TEKS YANG DISAJIKAN:
========================================
Hari Film Nasional diperingati tiap 30 Maret. Namun, publik biasa menyebut Maret sebagai Bulan Film Nasional. Selain kuantitas dan kualitas produksi film dalam negeri, pengarsipan sebagaimana dimandatkan UU 33/2009 selalu menjadi topik perbincangan menarik.
“FILM itu artefak bangsa,” kata Panji Wibisono, pamong budaya ahli muda bidang perfilman Kemendikbudristek, saat berbincang dengan Jawa Pos kemarin (25/3) siang.
Agar artefak terpelihara dengan baik, diperlukan kerja-kerja konservasi. Panji mengatakan bahwa konservasi harus dilakukan secara berkala. Itu berguna untuk melestarikan materi fisik dan menyelamatkan konten film tersebut.
Direktorat Perfilman, Musik, dan Media (PMM) di bawah naungan Direktorat Jenderal (Ditjen) Kebudayaan Kemendikbudristek mengemban amanah UU 33/2009. Merujuk pada Permendikbud 41/2019, pengarsipan film diterjemahkan sebagai rangkaian kegiatan perolehan, pelestarian, dan pengelolaan arsip film. Aktivitas tersebut dilakukan di Gedung Arsip Kemendikbudristek yang terletak di Puloraya, Kebayoran Baru, Jakarta Selatan.
Panji menuturkan bahwa pengarsipan yang mereka lakukan meliputi digitalisasi dan restorasi. Proses digitalisasi berjalan relatif lebih lancar ketimbang proses restorasi. Saat ini PMM sudah berhasil mengalihkan sejumlah judul film zaman dulu ke arsip digital. Sedangkan proses restorasi baru berhasil diterapkan pada empat judul film.
Terkait digitalisasi, Panji mengatakan bahwa pihaknya sedang melakukan pengarsipan film yang diproduksi pada rentang 1926 sampai 2010. Pada kurun waktu itu, hampir semua film direkam pada media pita seluloid. Selepas 2011 sampai sekarang, produksi film sudah menggunakan teknologi digital. Itu artinya, pengarsipan film-film yang diproduksi pada 2011 sampai sekarang jauh lebih mudah ketimbang periode sebelumnya.
Panji menyebut produksi film pada 2010 sebagai transisi. Sebagian kecil film sudah diproduksi dalam format digital. Tetapi, sebagian besar di antaranya masih dalam pita seluloid. Karena itulah, PMM membutuhkan bantuan dari masyarakat untuk mendapatkan film-film dalam bentuk pita seluloid tersebut.
Khusus film-film produksi 1960-an sampai 1970-an, PMM harus bekerja ekstrakeras. Sebab, rumah produksi yang membuat film pada tahun-tahun tersebut sudah tidak lagi jelas keberadaannya.
’’Kami bekerja sama dengan kolektor perorangan maupun dengan komunitas atau paguyuban layar tancap,’’ kata Panji. Sering kali, dari tangan para kolektor perorangan itulah, Kemendikbudristek justru mendapatkan film-film yang menjadi sasaran pengarsipan.
========================================
SOAL UNTUK DIKERJAKAN:
1. Menurut teks tentang pengarsipan film, pada berapa judul film proses restorasi baru berhasil diterapkan?
2. Tuliskan ulang secara persis bagian teks tentang pengarsipan film dari "Terkait digitalisasi, Panji" sampai "pita seluloid tersebut.".
Gunakan hanya teks tentang pengarsipan film di atas sebagai sumber.

Data yang Dihimpun:
========================================
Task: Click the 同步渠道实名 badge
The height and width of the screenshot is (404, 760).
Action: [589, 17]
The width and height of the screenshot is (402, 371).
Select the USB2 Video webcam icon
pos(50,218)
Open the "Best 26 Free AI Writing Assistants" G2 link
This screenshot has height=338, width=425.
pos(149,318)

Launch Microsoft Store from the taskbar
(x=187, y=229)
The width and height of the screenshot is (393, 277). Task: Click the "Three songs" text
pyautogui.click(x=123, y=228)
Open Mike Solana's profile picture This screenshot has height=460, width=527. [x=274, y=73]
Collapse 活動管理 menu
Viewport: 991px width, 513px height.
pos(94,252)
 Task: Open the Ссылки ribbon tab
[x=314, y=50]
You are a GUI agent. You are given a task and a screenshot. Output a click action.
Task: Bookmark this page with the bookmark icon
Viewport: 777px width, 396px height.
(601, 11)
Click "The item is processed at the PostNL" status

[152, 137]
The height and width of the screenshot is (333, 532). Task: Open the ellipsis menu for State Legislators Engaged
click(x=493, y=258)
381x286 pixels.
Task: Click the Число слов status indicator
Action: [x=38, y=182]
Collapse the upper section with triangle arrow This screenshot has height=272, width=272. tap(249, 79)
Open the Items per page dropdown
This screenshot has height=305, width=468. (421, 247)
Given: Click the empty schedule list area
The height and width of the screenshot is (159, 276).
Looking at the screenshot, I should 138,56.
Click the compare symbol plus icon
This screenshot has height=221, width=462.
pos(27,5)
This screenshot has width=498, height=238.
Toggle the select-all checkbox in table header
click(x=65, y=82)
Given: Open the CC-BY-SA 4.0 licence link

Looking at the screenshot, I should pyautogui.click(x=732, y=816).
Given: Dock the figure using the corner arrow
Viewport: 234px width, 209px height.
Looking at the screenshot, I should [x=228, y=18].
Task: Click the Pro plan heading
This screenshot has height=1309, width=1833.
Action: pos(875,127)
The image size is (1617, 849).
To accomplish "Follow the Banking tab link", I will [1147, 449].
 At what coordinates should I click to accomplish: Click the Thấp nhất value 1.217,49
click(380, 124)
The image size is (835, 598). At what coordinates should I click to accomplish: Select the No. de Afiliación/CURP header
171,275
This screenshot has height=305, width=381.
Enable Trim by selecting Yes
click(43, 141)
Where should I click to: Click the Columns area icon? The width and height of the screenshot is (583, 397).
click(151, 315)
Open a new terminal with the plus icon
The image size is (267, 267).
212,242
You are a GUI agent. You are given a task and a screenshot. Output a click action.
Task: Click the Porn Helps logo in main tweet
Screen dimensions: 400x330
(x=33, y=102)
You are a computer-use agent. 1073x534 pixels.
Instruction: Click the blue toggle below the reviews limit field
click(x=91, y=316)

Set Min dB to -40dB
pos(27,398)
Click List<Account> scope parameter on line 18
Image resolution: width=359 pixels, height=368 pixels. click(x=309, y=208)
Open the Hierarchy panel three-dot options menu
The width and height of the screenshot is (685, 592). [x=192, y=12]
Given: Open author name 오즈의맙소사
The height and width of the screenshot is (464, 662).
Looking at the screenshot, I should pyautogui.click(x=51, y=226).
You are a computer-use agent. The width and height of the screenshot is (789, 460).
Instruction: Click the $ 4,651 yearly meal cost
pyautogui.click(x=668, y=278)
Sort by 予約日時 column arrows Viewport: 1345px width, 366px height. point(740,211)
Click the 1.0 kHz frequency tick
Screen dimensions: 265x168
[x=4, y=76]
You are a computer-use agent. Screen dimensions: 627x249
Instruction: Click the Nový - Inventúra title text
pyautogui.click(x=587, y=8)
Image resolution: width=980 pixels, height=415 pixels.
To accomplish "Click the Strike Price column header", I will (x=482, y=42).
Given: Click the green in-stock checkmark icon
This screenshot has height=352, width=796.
========================================
KUNCI JAWABAN:
1. Empat judul film.

2.
Terkait digitalisasi, Panji mengatakan bahwa pihaknya sedang melakukan pengarsipan film yang diproduksi pada rentang 1926 sampai 2010. Pada kurun waktu itu, hampir semua film direkam pada media pita seluloid. Selepas 2011 sampai sekarang, produksi film sudah menggunakan teknologi digital. Itu artinya, pengarsipan film-film yang diproduksi pada 2011 sampai sekarang jauh lebih mudah ketimbang periode sebelumnya.
Panji menyebut produksi film pada 2010 sebagai transisi. Sebagian kecil film sudah diproduksi dalam format digital. Tetapi, sebagian besar di antaranya masih dalam pita seluloid. Karena itulah, PMM membutuhkan bantuan dari masyarakat untuk mendapatkan film-film dalam bentuk pita seluloid tersebut.